What Saint Laurent’s Malibu show can teach us about the environmental impact of events


The recent staging of Saint Laurent’s spring/summer 2020 show in Malibu, California, violated multiple environmental regulations, leaving the local community up in arms, according to reports.

The event, which was denied a permit by the local government (instead enabled via a filming permit from a contractor), went against rules designed to protect the area’s fragile natural resources, writes Vogue Business. Included in that was the fact grunion, a type of fish, were expected to spawn on the sand that evening. Residents also said pieces of the set were left to wash out into the surf and the whole affair was rife with plastics, including plastic sandbags banned by the city. 

This raises questions about the impact such elaborate events, which often last for less than an hour, have on the environment, and the responsibility the industry should be taking to minimize their presence. By comparison, Stockholm Fashion Week was just cancelled in order to pursue more sustainable opportunities for its brands instead. 

Our Event Producer, Grace Collins, who also runs a business called Ten Four, is an expert in this space, increasingly working towards more sustainable solutions. So I called her up to find out exactly what’s going on and how brands can make better decisions with regards to the environment when planning their own occasions…

RA: Given your experience running events, what is the usual sort of waste that is produced from something like a fashion show, a conference or an activation?

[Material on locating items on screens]
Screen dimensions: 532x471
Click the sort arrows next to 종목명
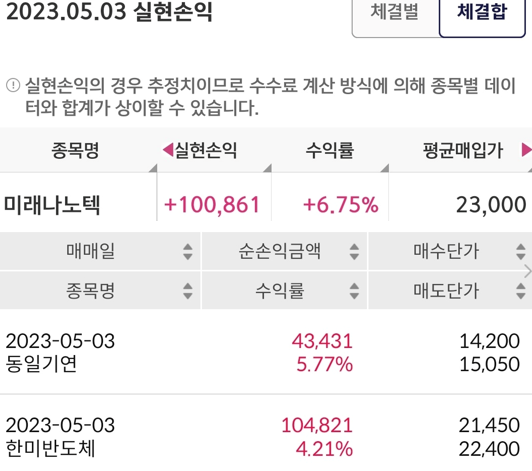point(188,291)
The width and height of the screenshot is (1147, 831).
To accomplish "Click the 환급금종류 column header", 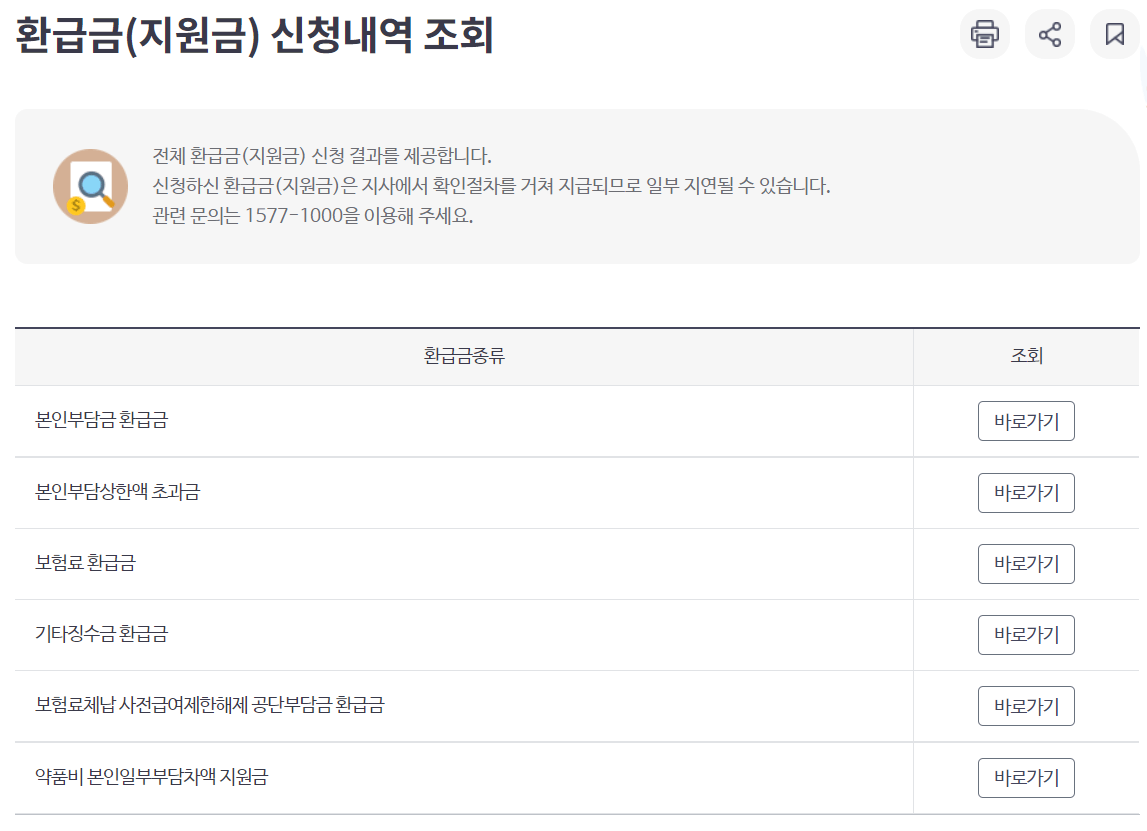I will pos(462,356).

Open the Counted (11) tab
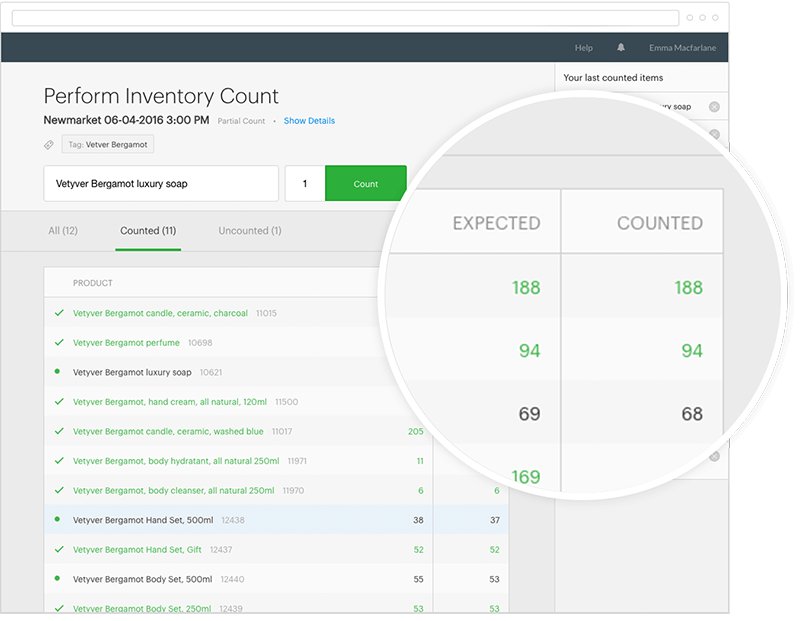(148, 231)
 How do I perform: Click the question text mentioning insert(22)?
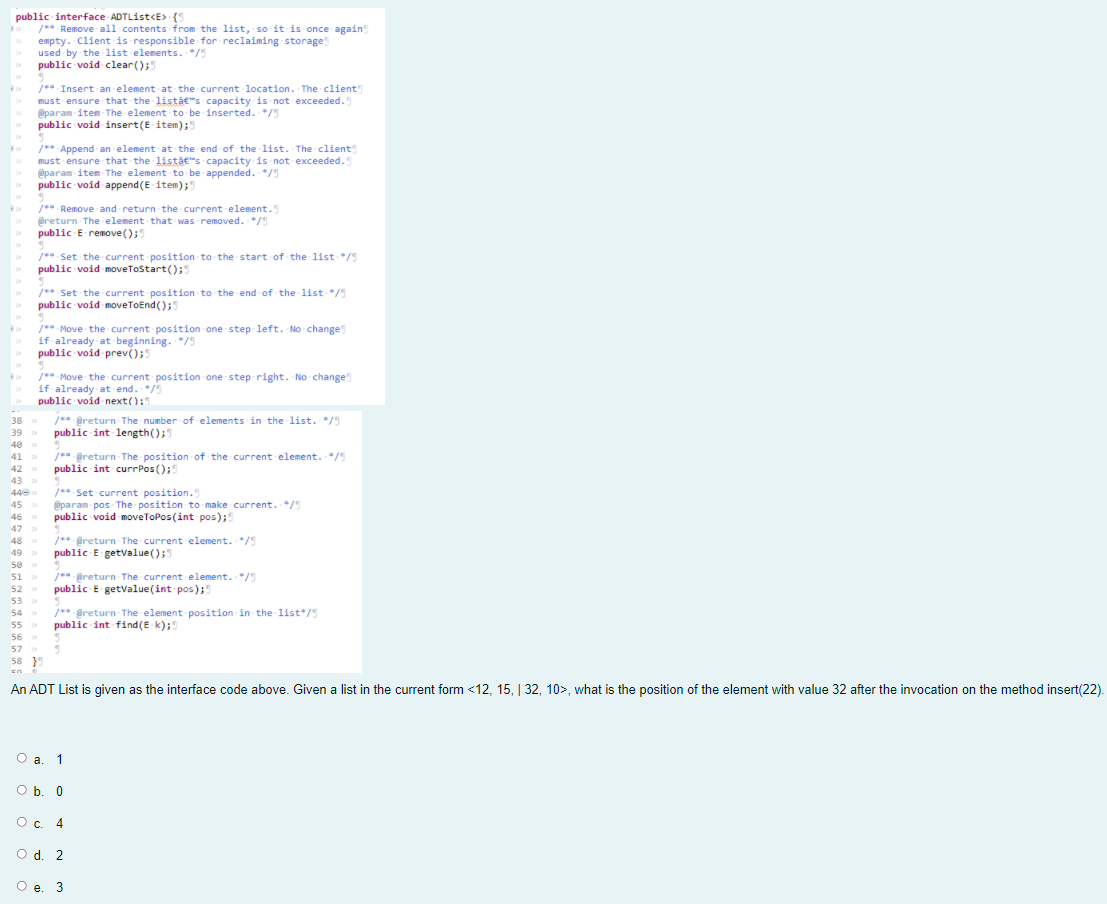pos(550,689)
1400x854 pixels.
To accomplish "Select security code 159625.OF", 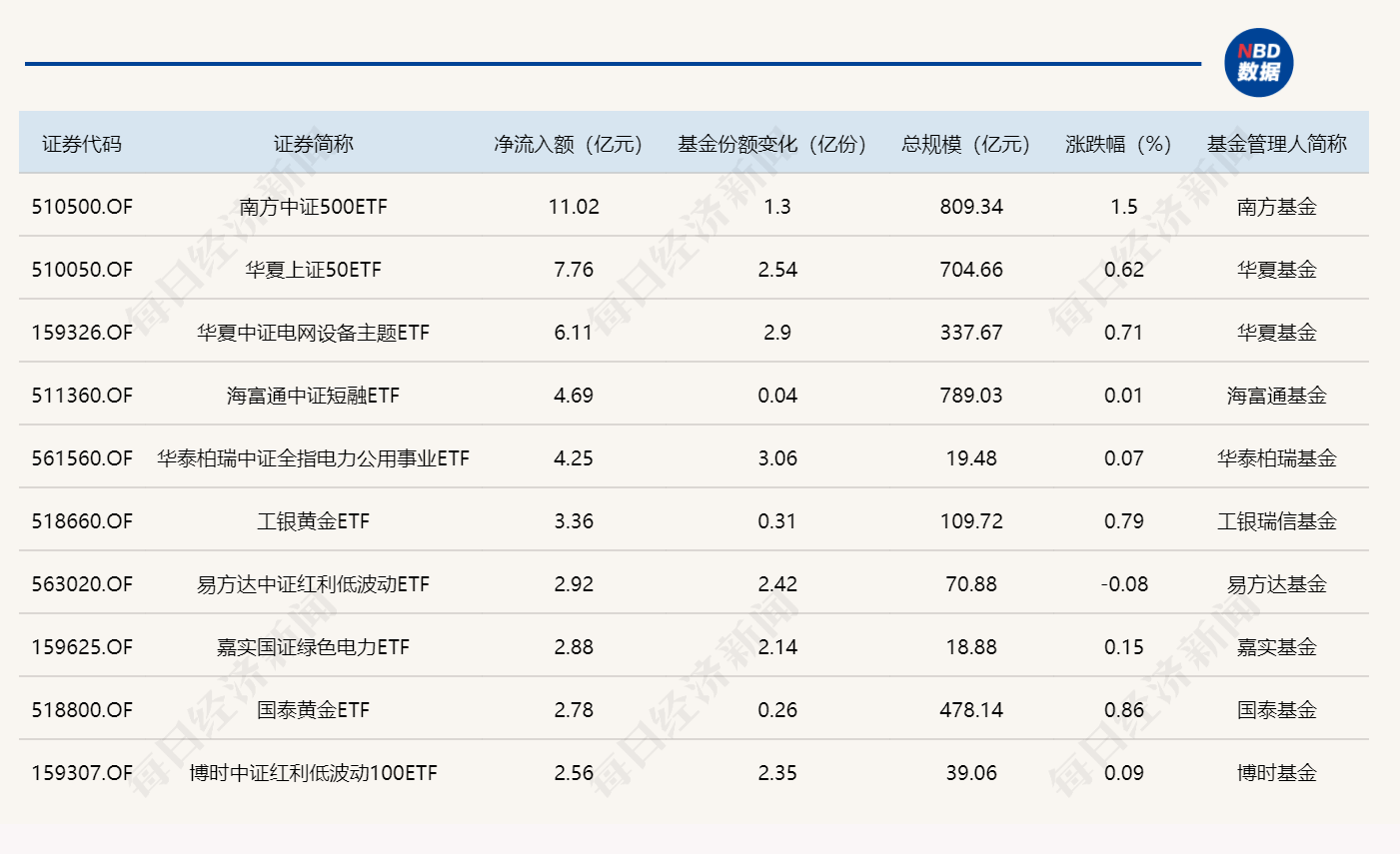I will 82,647.
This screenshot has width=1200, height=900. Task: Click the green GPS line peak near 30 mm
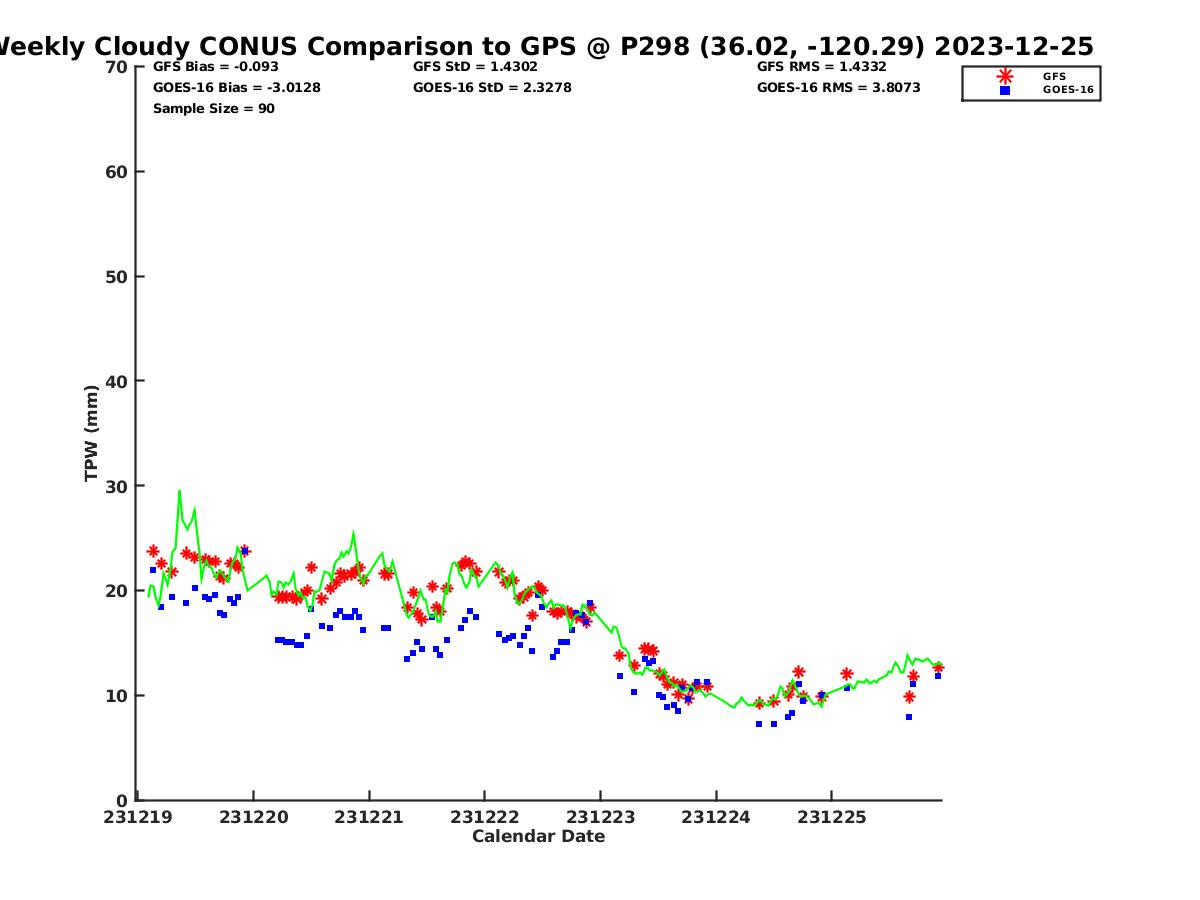click(x=179, y=491)
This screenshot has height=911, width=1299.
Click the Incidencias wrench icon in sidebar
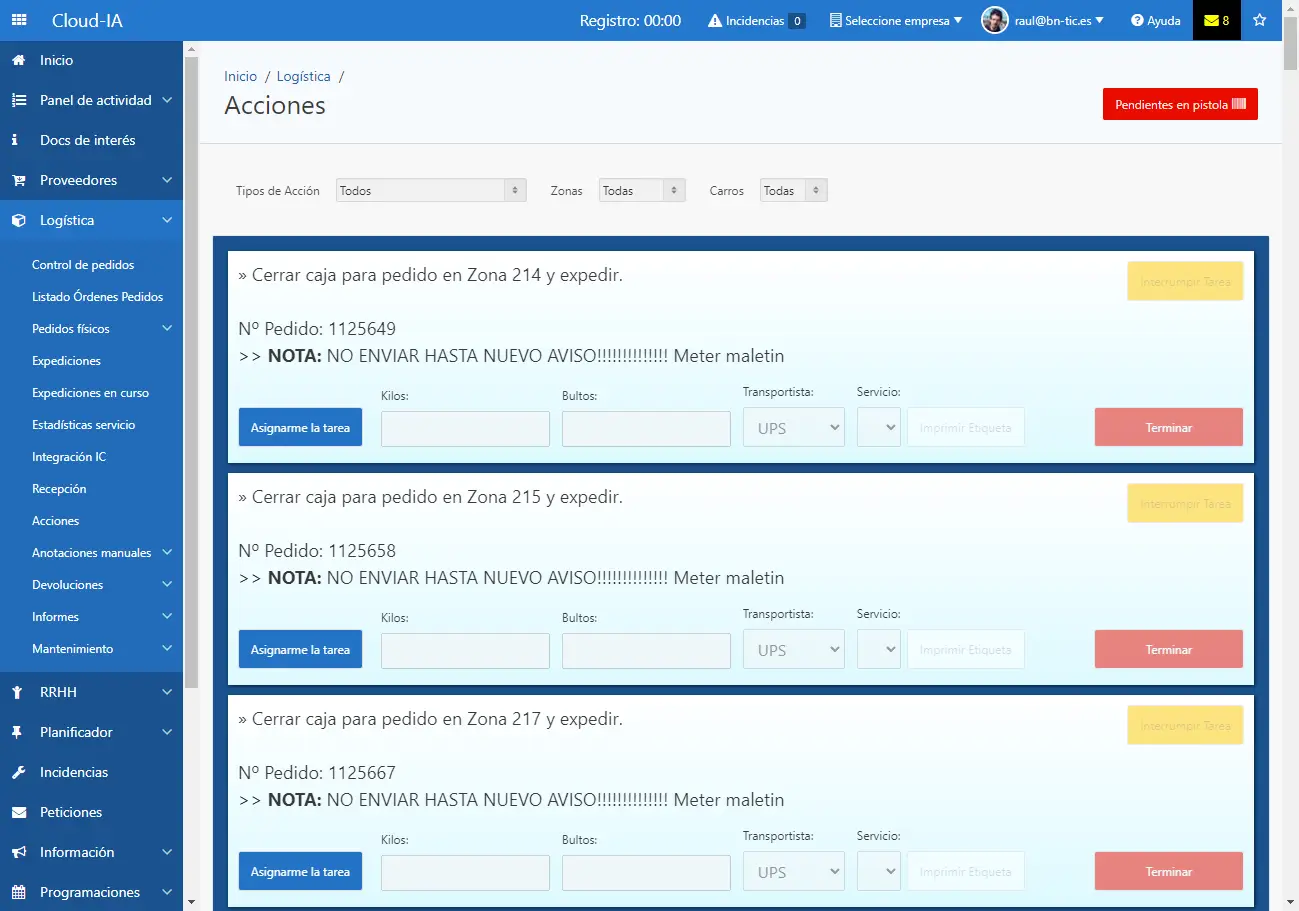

**YOUR TASKS**
A. In the article about Saint Laurent's Malibu show, what kind of fish was expected to spawn on the sand the evening of the event?
B. Reproduce the stretch of the Saint Laurent Malibu show article from "RA: Given your" through "or an activation?".
C. Continue the article about Saint Laurent's Malibu show and the environmental impact of events from the point where it stops.
This material has no connection to the article about Saint Laurent's Malibu show.

**ANSWERS IN ORDER**
A. Grunion.

B.
RA: Given your experience running events, what is the usual sort of waste that is produced from something like a fashion show, a conference or an activation?

C.
GC: On average, the typical event attendee produces 1.89kg of waste per day, 85% of which can be non-recyclable, depending on where and what type of event it is. Food can comprise anywhere between 20-60% of this waste. This is outside of the waste produced by the organizers themselves which, in fact, can be huge.

A lot of the time events, fashion shows and experiential activations in particular, can involve a ‘build’ of some sort – this ‘build’ is usually a one-off, an experiential moment, or a photo op (for example) for guests, and is broken down and thrown out post event without any consideration for the materials used and how they should be correctly disposed of. These can include the likes of wood, plastic, steel – so many materials that if considered in advance and regulated by local authorities could and should be disposed of more appropriately – ideally recycled. 

RA: Are you seeing this change as the industry starts to consider sustainability and the environment more broadly? How?

GC: I have definitely noticed small changes here and there but whether we like to admit it or not, there is a level of ignorance toward the matter until it’s either enforced by authorities or in more severe circumstances, publicly ridiculed. The plus side of the recent Saint Laurent show in Malibu, is that it has now drawn attention to the impact that destination events can have on the environment and the fact there can be such a huge amount of waste created and left behind when these take place. 

The focus and pressure on the likes of these brands and corporate organizations to incorporate sustainable practices has a knock on effect for any event organizer. We need to understand and be more conscious of the footprint our one-off events are leaving on the environment.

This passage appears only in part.